The university campus CIUP (Cité Internationale Universitaire de Paris) located in the 14th arrondissement of Paris was founded in 1925 in the spirit of tolerance and international exchange of students from all over the world. CIUP is the embodiment of the humanist dream of the then Minister of Education André Honnorat with the help of generous donations from Alsatian industrialist Émile Deutsch de la Meurthe. The university campus is based on the concept of English garden cities. The majority of the buildings were constructed in the interwar period and involved famous creators such as W.M. Dudok or Le Corbusier. After World War II, construction continued, and within just two decades, seventeen new pavilions dedicated to individual countries were added.
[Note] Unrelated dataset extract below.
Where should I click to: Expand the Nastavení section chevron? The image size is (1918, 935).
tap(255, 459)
The expansion of the campus did not stop even with the arrival of the new millennium, and on the southern edge, in the adjacent vicinity of the city ring Boulevard périphérique, the Korean House (Ga.A Architects, 2015) and a residence for researchers (Bruther, 2017) were created. Currently, there are about forty residential buildings serving foreign students. With a total capacity of 5,600 beds, the area spread over 35 acres ranks among the largest accommodation capacities in all of Paris.
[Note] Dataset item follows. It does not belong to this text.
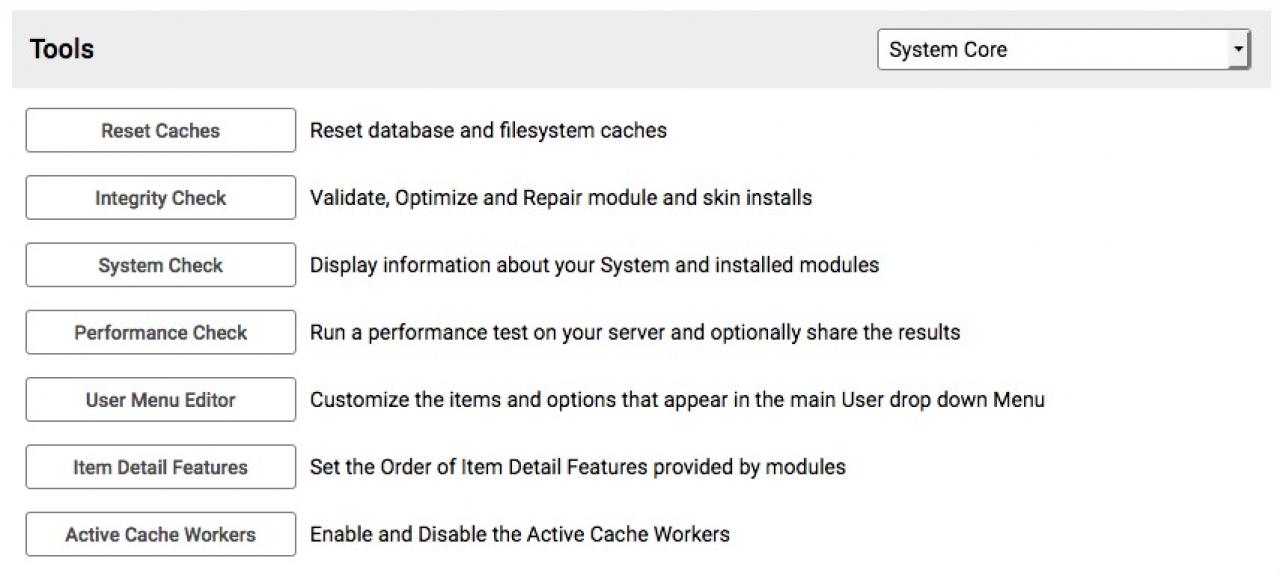Run the Integrity Check tool
This screenshot has height=573, width=1280.
160,198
Among the most significant buildings constructed after World War II is the structural Iranian House (Maison de l'Iran) built in the 1960s. In 1958, the Iranian government decided to establish residences for its students in the CIUP area. They commissioned the project to Mohsen Foroughi, who obtained his education at the Paris École des Beaux-Arts and, in addition to leading the faculty of architecture at Tehran University, was also a state architect. However, his design, which struggled to adapt to the newly built circular boulevard on the narrow site, was rejected by the CIUP administration. In 1960, Foroughi invited another Iranian architect, Heydar Ghiaï, who turned to the Algerian-born painter and sculptor André Bloc, who at that time was a leading journalist and promoter of sculptural architecture, to take on the project. Bloc entrusted the execution of the project to Claude Parent, with whom he completed his own house with a studio, Villa Ex in Cap d'Antibes, on the French Riviera in 1960, which resembles the Iranian House on a smaller scale. This two-story villa with protruding blue-painted steel beams and an external spiral staircase significantly influenced the appearance of the project for CIUP. Behind the design of the ten-story steel megastructure with suspended ceilings, in addition to Iranian architects Mohsen Foroughi and Heydar Ghiaï, stand the French creators Claude Parent and André Bloc.
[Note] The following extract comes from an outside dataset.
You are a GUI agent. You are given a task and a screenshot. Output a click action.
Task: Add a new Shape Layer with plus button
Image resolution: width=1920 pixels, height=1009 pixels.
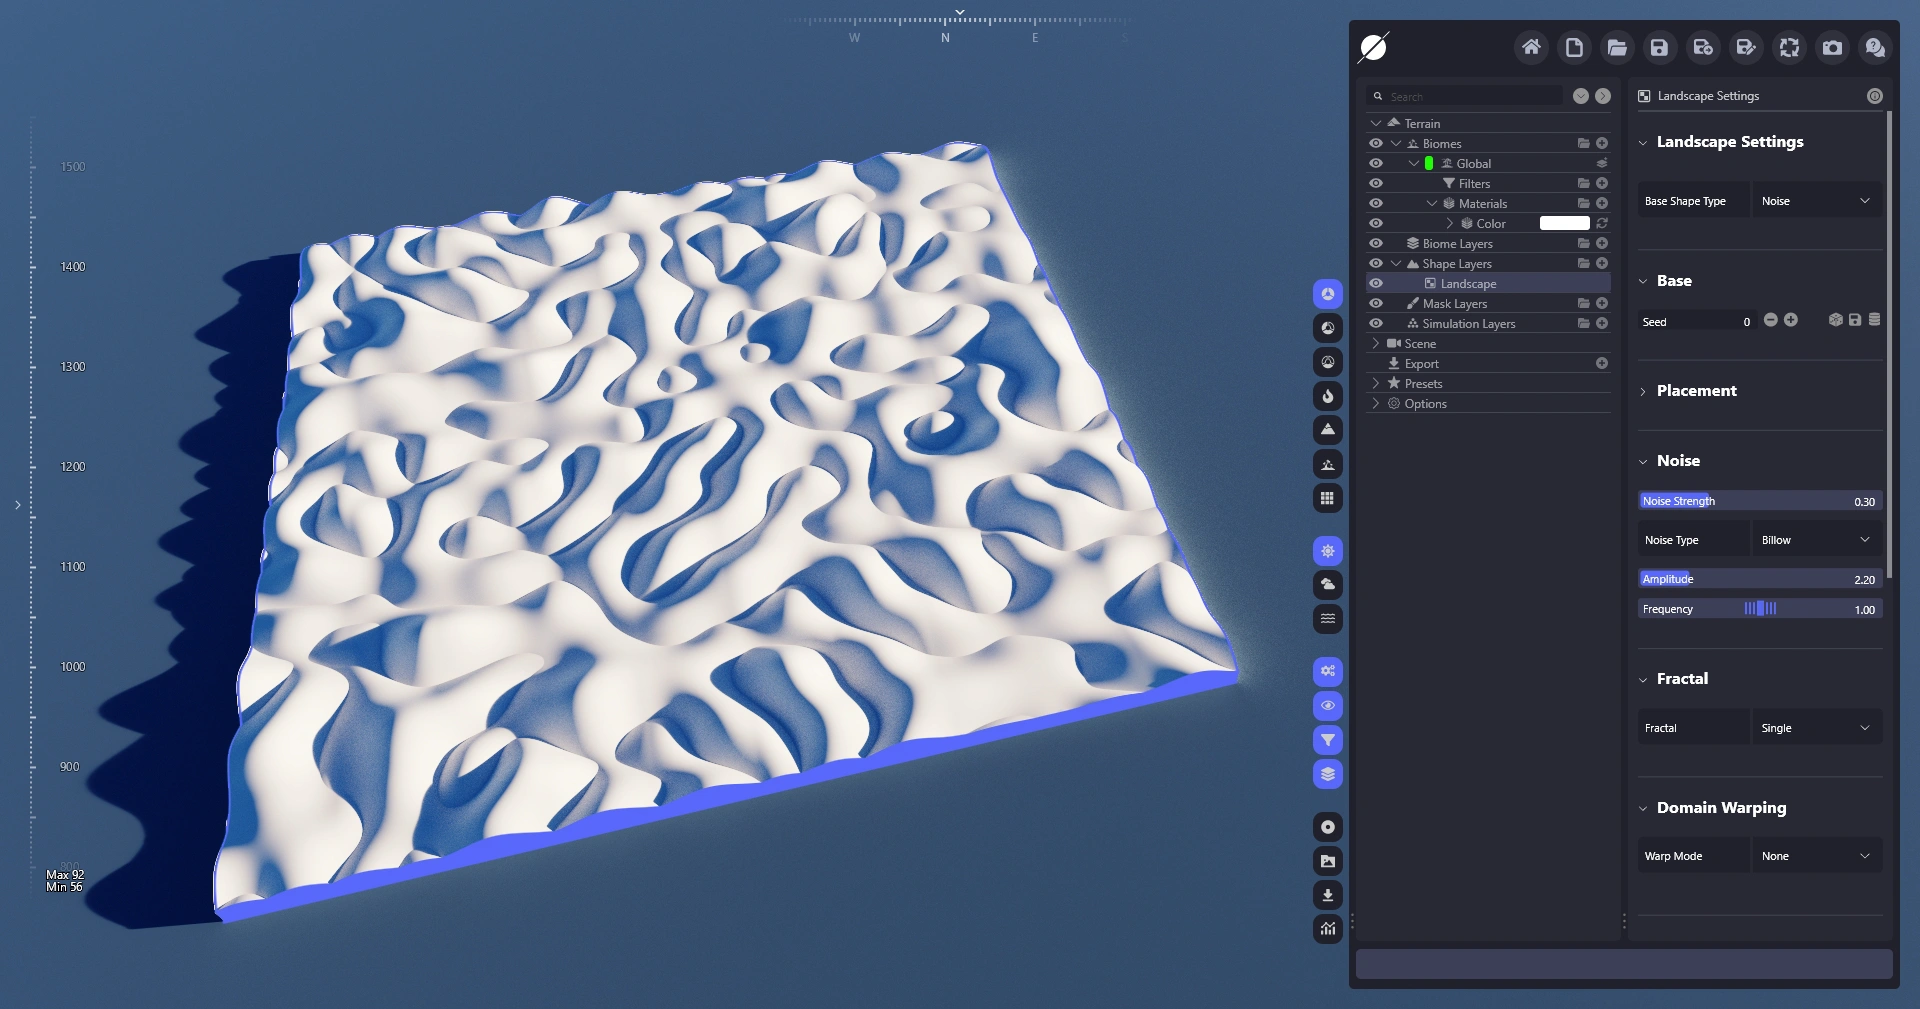point(1602,263)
Their joint design is wedged on a narrow plot of land between the German House (Maison Heinrich Heine) to the east and the House of Arts and Crafts (Gymnasium of Arts and Crafts) to the west. The building is dominated by a nearly 38-meter-high black-painted cantilevered steel structure with a pair of suspended four-story boxes containing student rooms and a director's apartment, which are accessed via an external spiral emergency staircase. The ground floor features common areas for the dormitory residents. During the Shah's regime, in 1972 Iran relinquished its house in CIUP to eliminate a hotbed of opposition forces. Subsequently, the building was taken over by the Avicenna Foundation and in 2008, the structure was listed as a French historical monument. Currently, the former Maison de l'Iran houses a permanent exhibition documenting the history of the university campus, which is open every day (except Monday) from 2:00 PM to 6:00 PM.